This next part is my own extrapolation. The data also suggests that small business lending is particularly beneficial during an economic downturn. The profiled credit unions shifted a larger percentage of their loan volume from consumer to business loans. Between 2010 and 2012, their business lending portfolios increased faster than their credit card loans, real estate loans and auto loans. This is further proof for the proposition that since credit unions are generally much more dependent on local community lending than are regional and national banks, they are more willing to offer business loans during economic downturns than are their commercial banking counterparts.
So the next time you talk to your friendly neighborhood Congressman, you can point out that a vote for raising the MBL cap is a vote for helping small businesses grow, keeping the economy strong, and making sure that local money is spent locally.

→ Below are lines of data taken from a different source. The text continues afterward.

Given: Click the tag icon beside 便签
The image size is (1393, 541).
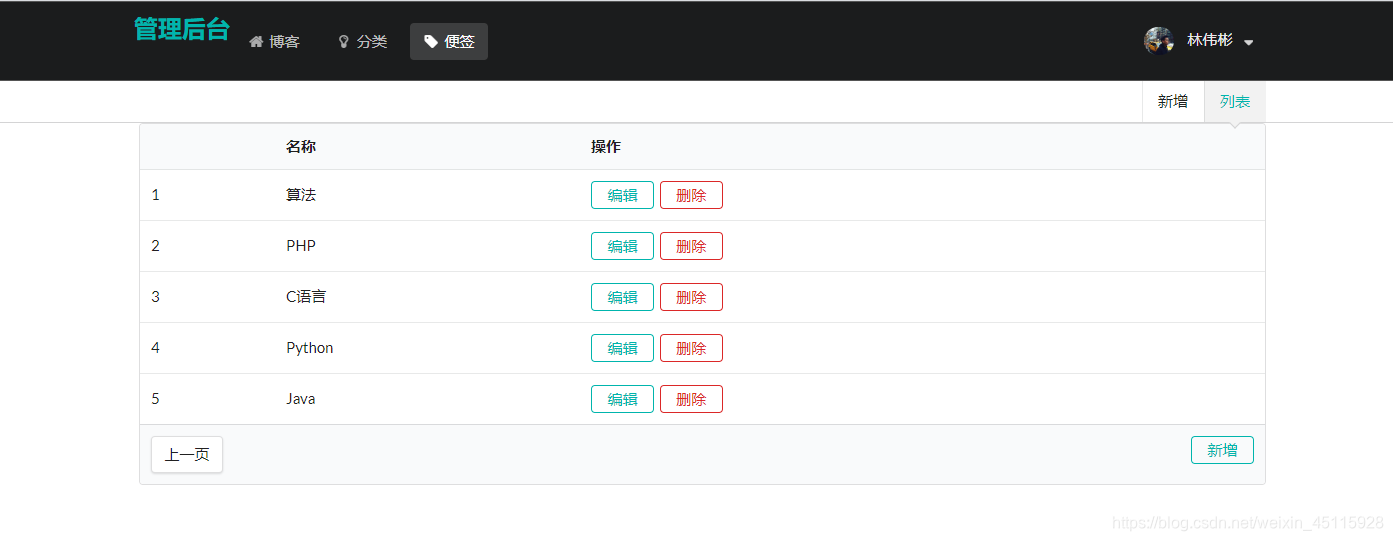Looking at the screenshot, I should [x=431, y=42].
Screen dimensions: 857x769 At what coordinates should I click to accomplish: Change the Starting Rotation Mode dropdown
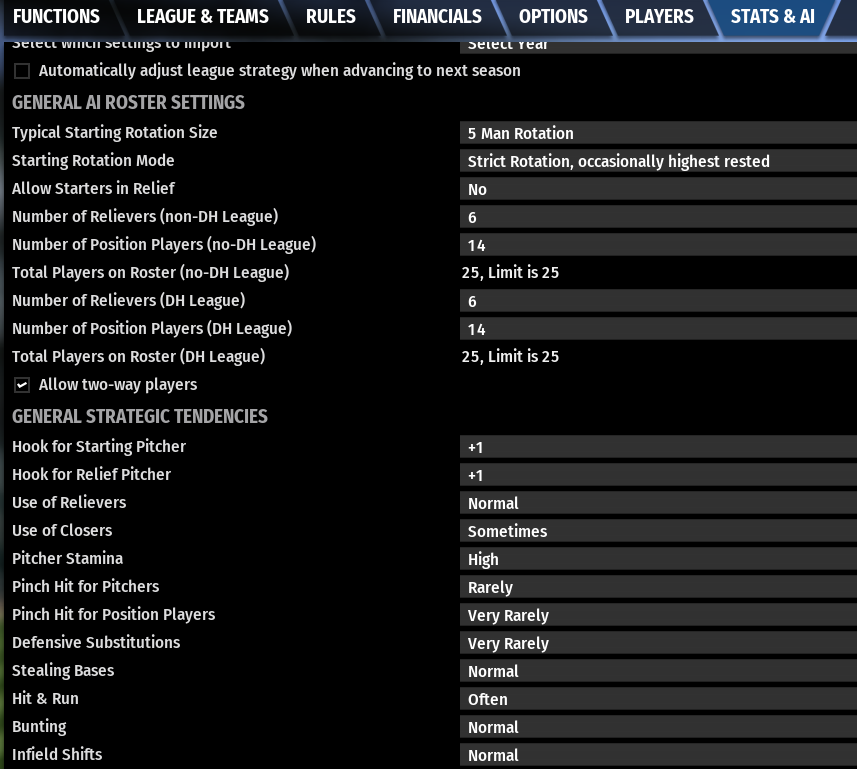point(658,161)
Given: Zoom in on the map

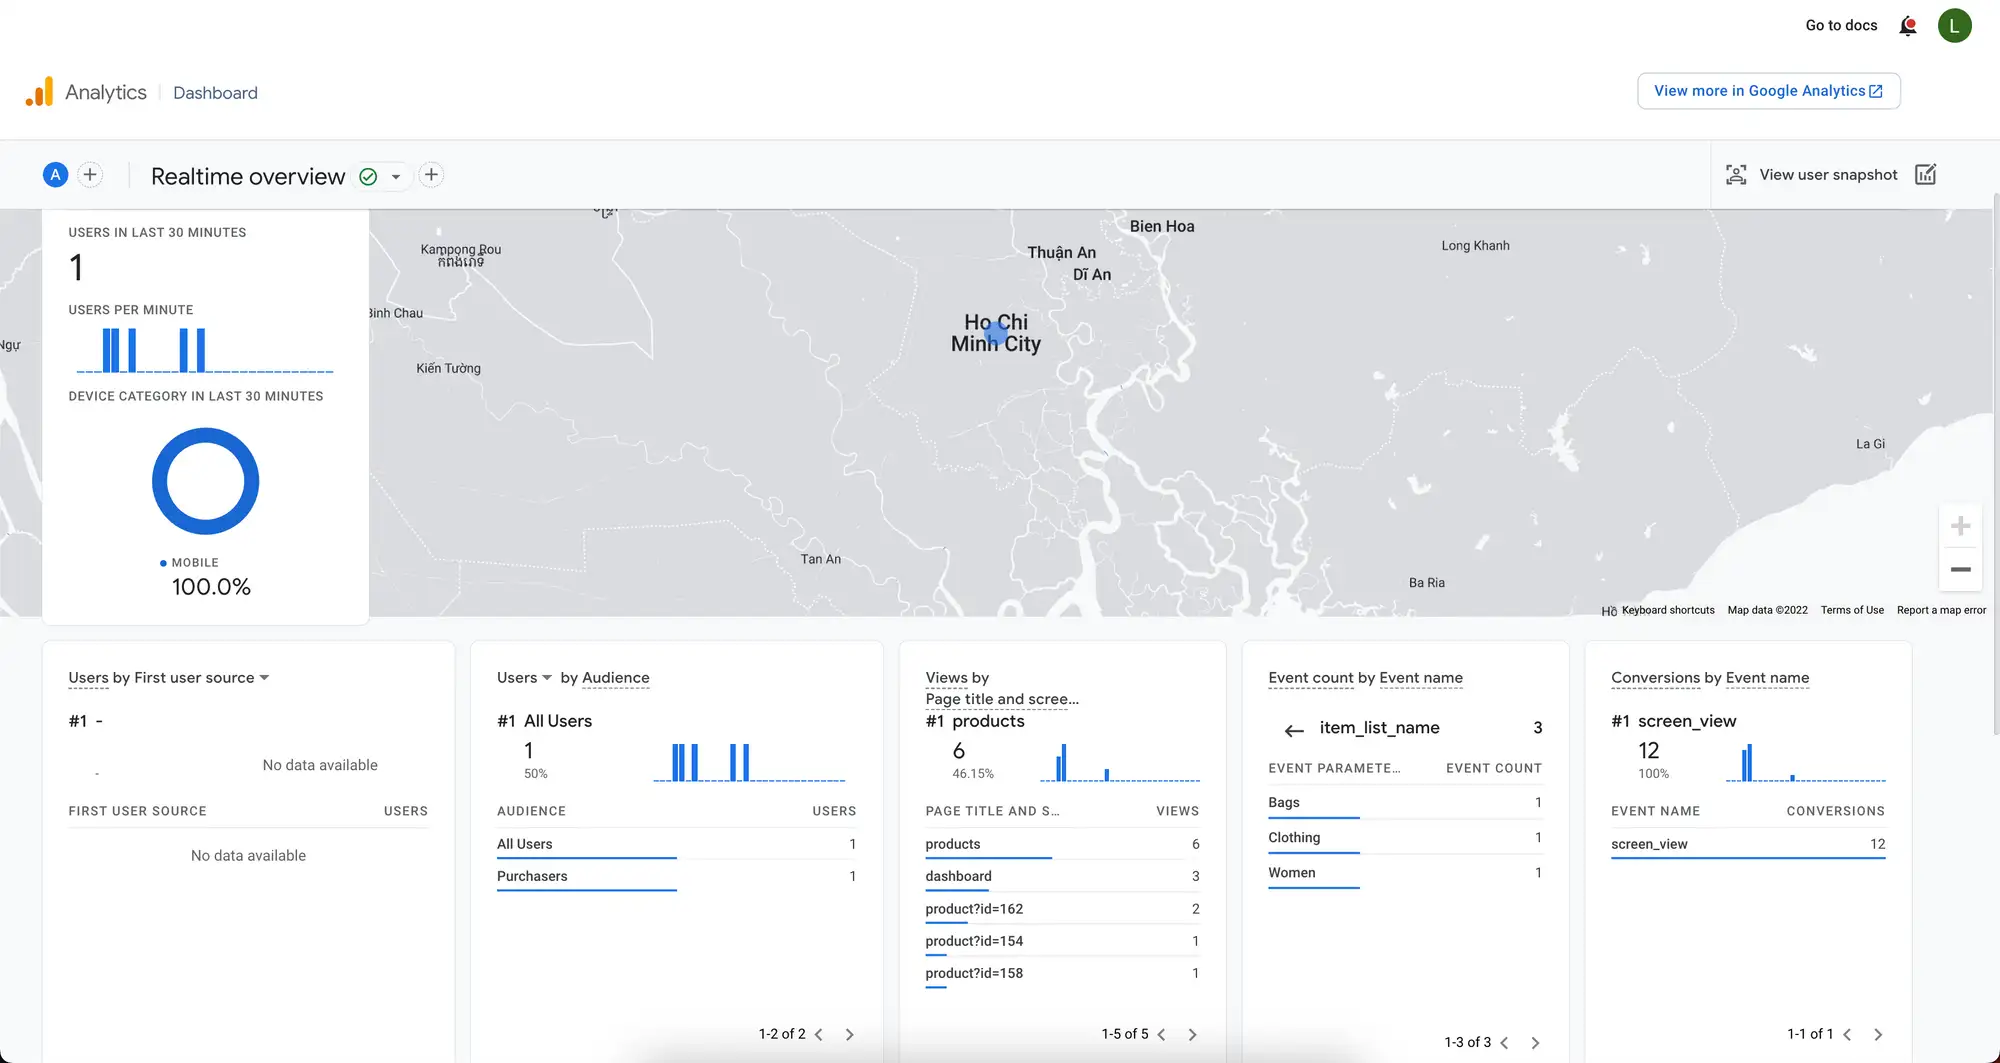Looking at the screenshot, I should click(x=1960, y=526).
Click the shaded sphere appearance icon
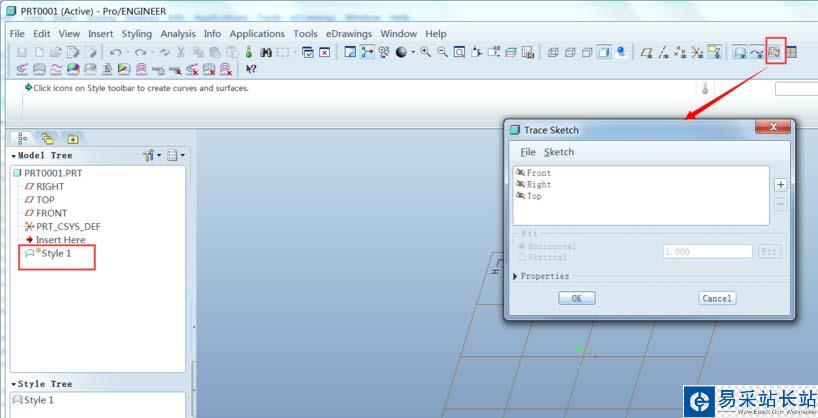The width and height of the screenshot is (818, 418). 402,52
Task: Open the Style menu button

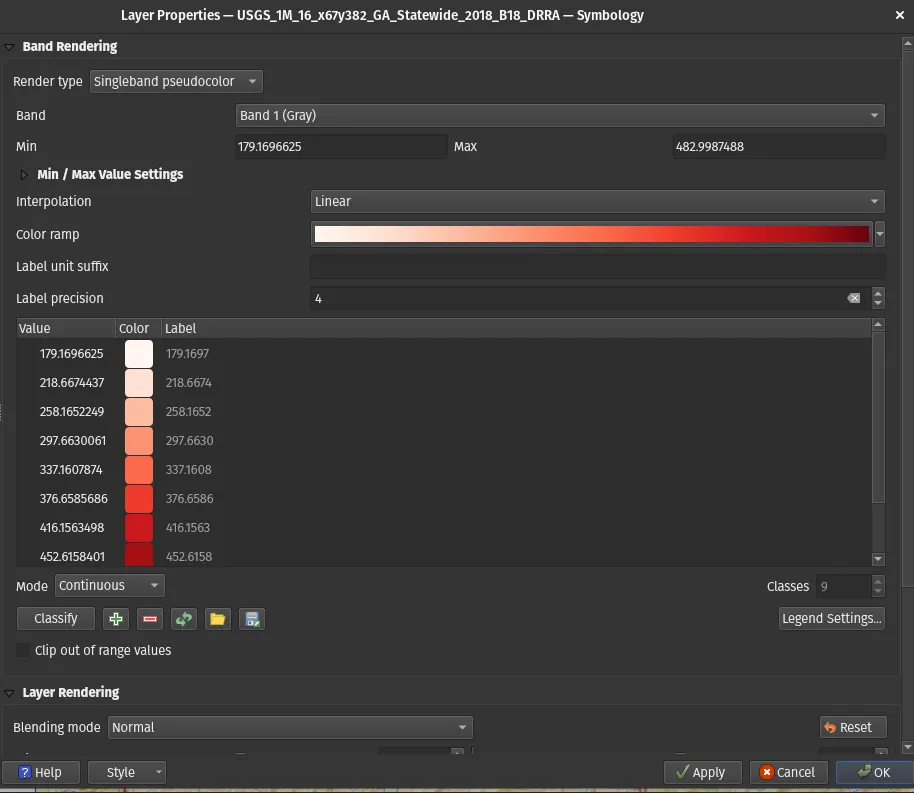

To me, raising the MBL cap is a no-brainer; but then again, I don’t have to worry about running for re-election.
FHFA Benchmarks Raised
As mandated by Congress, the Federal Housing Finance Administration (FHFA) has adopted affordable housing benchmarks for Fannie Mae and Freddie Mac for 2015 through 2017. Specifically, both GSEs are given the goal that 24% of their purchases be of low-income homes. A low-income home is one to borrowers whose income is no greater than 80% of the area’s median income. The benchmark increases the goal by 1% over the 2014-2015 period.
I’m taking tomorrow off, have a great weekend.
One of the first arguments the banks regurgitate in opposition to municipal deposit legislation is that tax dollars shouldn’t go to institutions that don’t pay taxes. First, we all know that credit unions do pay taxes; but, more importantly for this post, banks have never quite explained why their for-profit tax status automatically makes them better protectors of the public Fisc than credit unions.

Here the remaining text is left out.